Task to carry out:
Copy out all of the material below, line for line, with no changes.

Input data:

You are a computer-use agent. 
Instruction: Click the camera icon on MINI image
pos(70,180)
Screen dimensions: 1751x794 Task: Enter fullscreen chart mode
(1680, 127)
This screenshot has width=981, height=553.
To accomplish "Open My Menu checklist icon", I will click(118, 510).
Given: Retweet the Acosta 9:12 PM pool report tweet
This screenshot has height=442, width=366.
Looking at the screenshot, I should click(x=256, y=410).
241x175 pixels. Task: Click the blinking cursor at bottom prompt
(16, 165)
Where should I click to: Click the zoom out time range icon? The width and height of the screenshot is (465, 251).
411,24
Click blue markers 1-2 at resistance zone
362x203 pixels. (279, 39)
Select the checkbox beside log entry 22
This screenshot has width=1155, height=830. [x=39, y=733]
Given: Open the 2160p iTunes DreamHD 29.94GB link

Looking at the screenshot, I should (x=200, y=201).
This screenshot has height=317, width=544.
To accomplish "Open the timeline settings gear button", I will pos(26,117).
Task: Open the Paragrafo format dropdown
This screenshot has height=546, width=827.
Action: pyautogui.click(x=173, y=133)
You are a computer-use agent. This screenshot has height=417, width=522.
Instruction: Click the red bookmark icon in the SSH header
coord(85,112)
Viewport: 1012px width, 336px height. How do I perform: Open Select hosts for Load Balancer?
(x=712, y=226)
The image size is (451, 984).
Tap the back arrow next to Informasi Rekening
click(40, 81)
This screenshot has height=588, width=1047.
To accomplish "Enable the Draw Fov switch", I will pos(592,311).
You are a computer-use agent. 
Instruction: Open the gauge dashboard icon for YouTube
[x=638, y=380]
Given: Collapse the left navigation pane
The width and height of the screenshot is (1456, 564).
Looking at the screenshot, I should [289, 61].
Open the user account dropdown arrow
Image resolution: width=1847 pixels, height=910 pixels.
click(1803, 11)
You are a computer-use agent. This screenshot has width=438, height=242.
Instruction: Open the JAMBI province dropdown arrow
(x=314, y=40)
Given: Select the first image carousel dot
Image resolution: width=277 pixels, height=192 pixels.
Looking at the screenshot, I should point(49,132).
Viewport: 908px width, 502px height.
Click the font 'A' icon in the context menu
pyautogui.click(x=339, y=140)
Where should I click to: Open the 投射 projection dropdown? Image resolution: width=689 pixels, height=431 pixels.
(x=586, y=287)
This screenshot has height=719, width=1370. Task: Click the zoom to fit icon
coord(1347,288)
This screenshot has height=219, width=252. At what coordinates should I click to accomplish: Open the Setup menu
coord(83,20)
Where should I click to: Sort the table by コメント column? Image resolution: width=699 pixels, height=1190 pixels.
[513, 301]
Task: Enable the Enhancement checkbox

Exercise result:
You are a computer-use agent. 
Instruction: Click the camera icon on MINI image
pos(70,180)
Screen dimensions: 1751x794 Task: Enter fullscreen chart mode
(1680, 127)
This screenshot has width=981, height=553.
To accomplish "Open My Menu checklist icon", I will click(118, 510).
Given: Retweet the Acosta 9:12 PM pool report tweet
This screenshot has height=442, width=366.
Looking at the screenshot, I should click(x=256, y=410).
241x175 pixels. Task: Click the blinking cursor at bottom prompt
(16, 165)
Where should I click to: Click the zoom out time range icon? The width and height of the screenshot is (465, 251).
411,24
Click blue markers 1-2 at resistance zone
362x203 pixels. (279, 39)
Select the checkbox beside log entry 22
This screenshot has width=1155, height=830. [x=39, y=733]
Given: Open the 2160p iTunes DreamHD 29.94GB link

Looking at the screenshot, I should (x=200, y=201).
This screenshot has height=317, width=544.
To accomplish "Open the timeline settings gear button", I will pos(26,117).
Task: Open the Paragrafo format dropdown
This screenshot has height=546, width=827.
Action: pyautogui.click(x=173, y=133)
You are a computer-use agent. This screenshot has height=417, width=522.
Instruction: Click the red bookmark icon in the SSH header
coord(85,112)
Viewport: 1012px width, 336px height. How do I perform: Open Select hosts for Load Balancer?
(x=712, y=226)
The image size is (451, 984).
Tap the back arrow next to Informasi Rekening
click(40, 81)
This screenshot has height=588, width=1047.
To accomplish "Enable the Draw Fov switch", I will pos(592,311).
You are a computer-use agent. 
Instruction: Open the gauge dashboard icon for YouTube
[x=638, y=380]
Given: Collapse the left navigation pane
The width and height of the screenshot is (1456, 564).
Looking at the screenshot, I should [289, 61].
Open the user account dropdown arrow
Image resolution: width=1847 pixels, height=910 pixels.
click(1803, 11)
You are a computer-use agent. This screenshot has width=438, height=242.
Instruction: Open the JAMBI province dropdown arrow
(x=314, y=40)
Given: Select the first image carousel dot
Image resolution: width=277 pixels, height=192 pixels.
Looking at the screenshot, I should point(49,132).
Viewport: 908px width, 502px height.
Click the font 'A' icon in the context menu
pyautogui.click(x=339, y=140)
Where should I click to: Open the 投射 projection dropdown? Image resolution: width=689 pixels, height=431 pixels.
(x=586, y=287)
This screenshot has height=719, width=1370. Task: Click the zoom to fit icon
coord(1347,288)
This screenshot has height=219, width=252. At what coordinates should I click to accomplish: Open the Setup menu
coord(83,20)
Where should I click to: Sort the table by コメント column? Image resolution: width=699 pixels, height=1190 pixels.
[513, 301]
Task: Enable the Enhancement checkbox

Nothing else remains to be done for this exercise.